THEATER REVIEW “The Bluest Eye” Grade: B- 8 p.m. Wednesdays-Fridays. 8:30 p.m. Saturdays. 5 p.m. Fridays. Through Sept. 2. $20-$25. Horizon Theatre, 1083 Austin Ave., Little Five Points. 404-584-7450, horizontheatre.com.

The verdict: Morrison classic makes a respectable transition from page to stage.

Pecola Breedlove is a memorable character, as anyone who has read Toni Morrison’s “The Bluest Eye” will tell you. Her essential tragedy is her persistent belief in her own ugliness, a condition that causes her to wish for a kind of genetic intervention.

“Each night, without fail, she prayed for blue eyes,” Morrison writes of the 11-year-old girl, who is the subject of scorn and abuse from nearly everyone she encounters, including her own parents.

Among the problems with Morrison’s lush and poetic first novel is that it has three beginnings. It also gives away the ending right from the start.

Just in time for the National Black Arts Festival, playwright Lydia R. Diamond’s fastidiously faithful stage treatment of the Nobel Prize winner’s beloved little book has arrived at Horizon Theatre, and no one seems to mind that Diamond has failed to tidy up the novel’s ever-shifting point of view or capitalize on Morrison’s nakedly dancing dialogue.

It would be unfair to say that director Thomas W. Jones II’s staging is poorly done. It’s not. But the heavily populated show is busy, and the contemporary music is all wrong for a story set in the 1940s. This, however, is not grounds for dismissal. For Morrison’s characters are so indelibly sculpted here, their stories such a whirlwind of sadness and music, that the show somehow manages to ring true.

Truly, bluely.

Like raindrops falling on a scorching hot roof, Morrison’s feverish language almost evaporates in a cloud of plot and personalities. Jones seems determined to make this show clock in at two hours, and by Jove he makes it at warp speed.

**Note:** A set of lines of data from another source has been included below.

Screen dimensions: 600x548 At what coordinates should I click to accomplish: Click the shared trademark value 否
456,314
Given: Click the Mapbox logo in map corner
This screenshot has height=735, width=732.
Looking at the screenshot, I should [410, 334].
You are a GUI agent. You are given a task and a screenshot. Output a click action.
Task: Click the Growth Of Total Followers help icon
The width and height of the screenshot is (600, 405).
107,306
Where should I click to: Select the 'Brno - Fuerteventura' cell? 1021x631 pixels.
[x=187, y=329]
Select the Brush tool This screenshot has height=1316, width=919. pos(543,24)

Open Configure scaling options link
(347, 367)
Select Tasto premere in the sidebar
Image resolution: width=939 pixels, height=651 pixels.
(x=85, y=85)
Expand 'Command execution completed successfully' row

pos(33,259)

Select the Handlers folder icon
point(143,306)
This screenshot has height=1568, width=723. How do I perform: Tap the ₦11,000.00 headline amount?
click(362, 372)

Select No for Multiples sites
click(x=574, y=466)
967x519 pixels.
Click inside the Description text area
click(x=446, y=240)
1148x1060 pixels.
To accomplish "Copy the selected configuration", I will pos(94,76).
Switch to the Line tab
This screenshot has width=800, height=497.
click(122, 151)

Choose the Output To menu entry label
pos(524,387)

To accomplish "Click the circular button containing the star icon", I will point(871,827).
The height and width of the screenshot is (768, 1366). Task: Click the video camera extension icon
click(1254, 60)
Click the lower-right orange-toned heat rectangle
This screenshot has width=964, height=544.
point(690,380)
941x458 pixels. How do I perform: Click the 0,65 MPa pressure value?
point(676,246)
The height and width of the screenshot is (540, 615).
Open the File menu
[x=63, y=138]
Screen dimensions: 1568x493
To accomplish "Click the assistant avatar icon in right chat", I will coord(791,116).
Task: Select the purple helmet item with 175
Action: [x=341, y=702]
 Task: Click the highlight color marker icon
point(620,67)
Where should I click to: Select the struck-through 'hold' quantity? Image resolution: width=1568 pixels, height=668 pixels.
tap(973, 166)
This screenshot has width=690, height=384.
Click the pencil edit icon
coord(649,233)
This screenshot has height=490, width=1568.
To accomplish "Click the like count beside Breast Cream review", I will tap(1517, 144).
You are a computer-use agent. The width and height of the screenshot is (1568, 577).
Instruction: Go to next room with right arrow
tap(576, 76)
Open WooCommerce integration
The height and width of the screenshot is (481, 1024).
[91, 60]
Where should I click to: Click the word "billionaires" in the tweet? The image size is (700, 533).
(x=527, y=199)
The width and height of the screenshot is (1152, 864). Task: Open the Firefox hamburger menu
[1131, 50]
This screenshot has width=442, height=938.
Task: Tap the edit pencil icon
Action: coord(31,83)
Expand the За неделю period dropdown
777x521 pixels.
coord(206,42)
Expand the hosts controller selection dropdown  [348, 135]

Here is the set. It is very spare. Here are the actresses. They are very pretty. Here is Pecola’s Mommy and Daddy. They are not very nice. Here are her friends. Aren’t they cute? Play, everyone, play. Is it time to go home yet? Yes, it is time.

The good news is that 11-year-old Pecola is played by Joaquina Kalukango, a mesmerizing young actress who recently graduated Tri-Cities High School and is headed to the Juilliard School. Keep your eyes peeled for Kalukango. She’s the real deal.

Carol Mitchell-Leon and Neal Hazard are quite acceptable as Pecola’s parents, Cholly and Polly. Their fight scene — which Morrison so exactingly choreographs in the novel — is a classic. Hazard’s interpretation of Cholly is so incisive that his horrific crime becomes understandable: The man is numb with self-loathing.

As the Mama of Pecola’s friends Claudia (Bobbi Lynne Scott) and Frieda (Jessica Frances Dukes), Veronica Byrd gives a deliciously sassy approximation of a high-strutting, feather-ruffling mother hen. This is the one character who can be fully over-the-top and still authentic. Her comedic presence is mandatory.

In the end, here’s what matters: Diamond could have done better by “The Bluest Eye.” But Horizon probably could not have done much better by Diamond. “The Bluest Eye” is flawed, but even under the bright lights of theater, it’s still a gem. The National Black Arts Festival should be proud to wear it.